▸ Task to carry out: Would you return, word for word, the lines running from the one with "Task: Select the" to the final line of the listing below, pictures omitted?

▸ Input data:

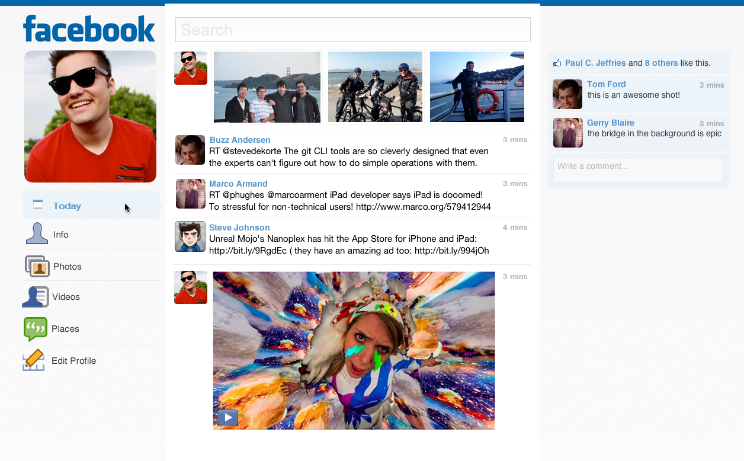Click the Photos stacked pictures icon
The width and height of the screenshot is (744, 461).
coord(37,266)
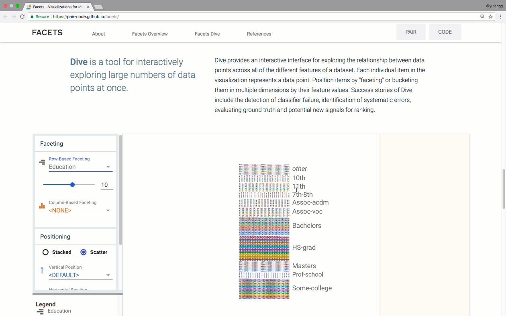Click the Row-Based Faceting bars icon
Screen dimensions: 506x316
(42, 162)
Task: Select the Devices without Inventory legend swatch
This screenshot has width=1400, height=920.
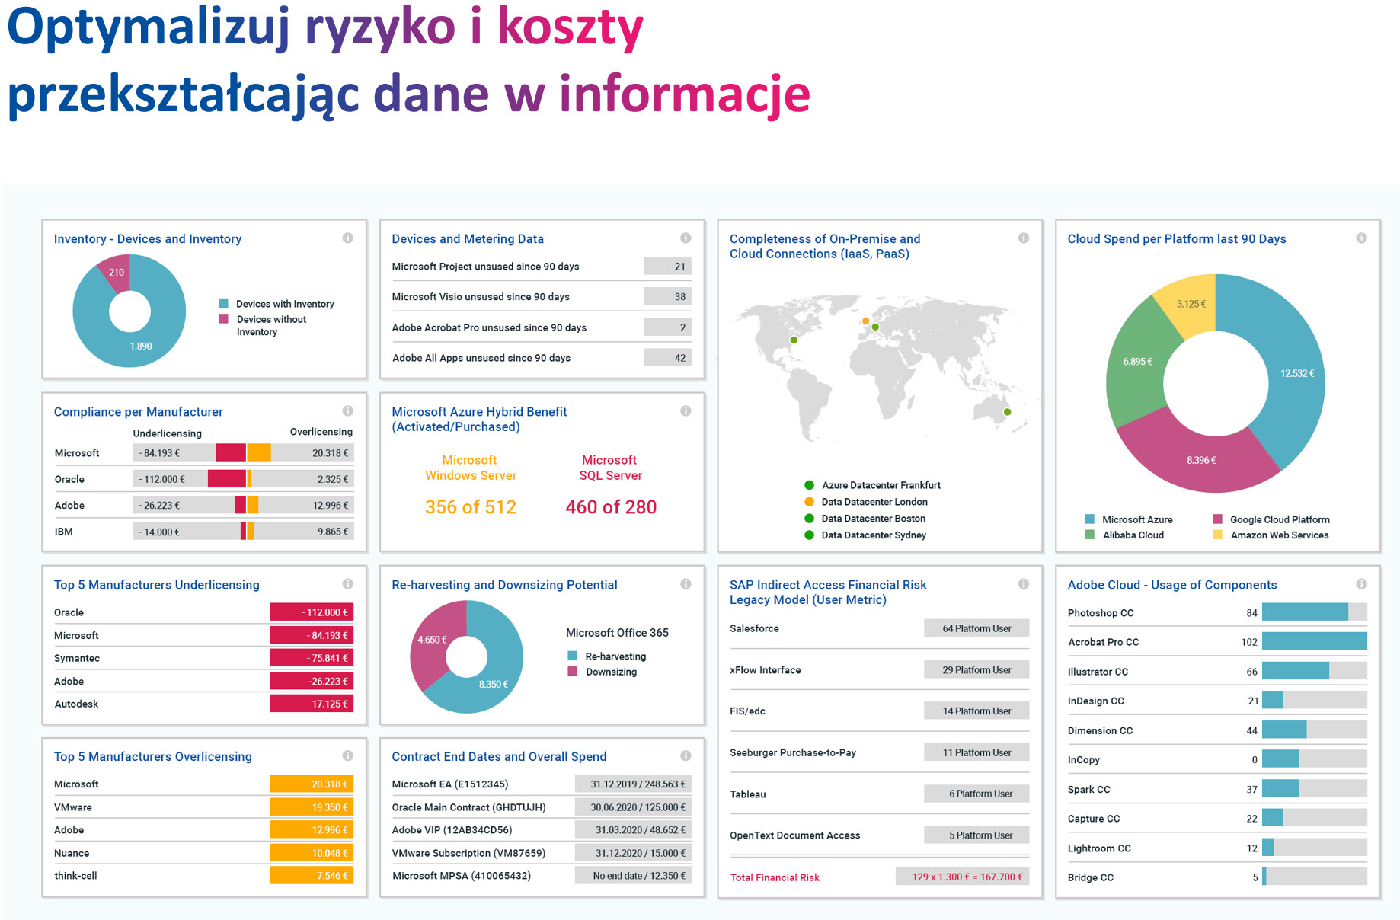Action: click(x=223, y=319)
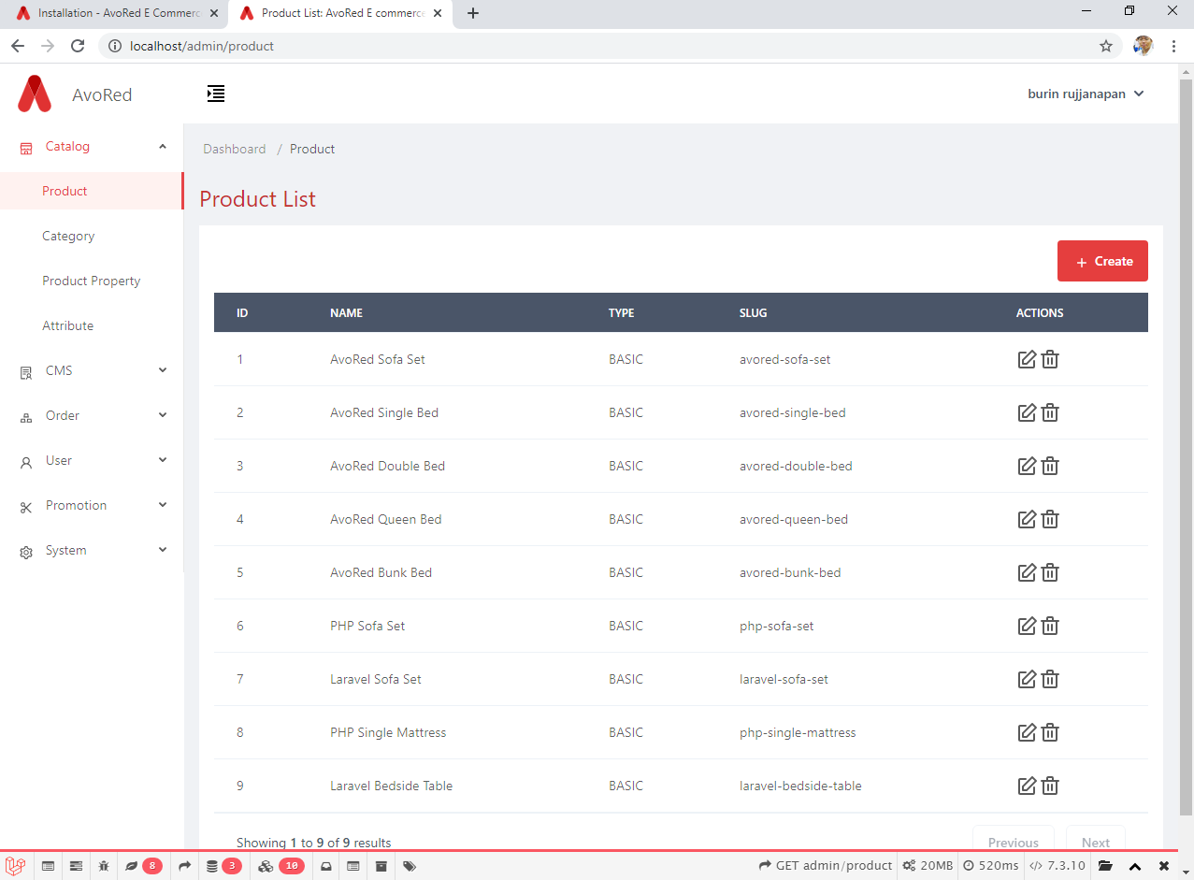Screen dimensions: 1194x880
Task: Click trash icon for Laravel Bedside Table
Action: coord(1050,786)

▸ Result of this task:
Task: Select the Devices without Inventory legend swatch
This screenshot has width=1400, height=920.
Action: click(x=223, y=319)
Screen dimensions: 1194x880
Task: Click trash icon for Laravel Bedside Table
Action: coord(1050,786)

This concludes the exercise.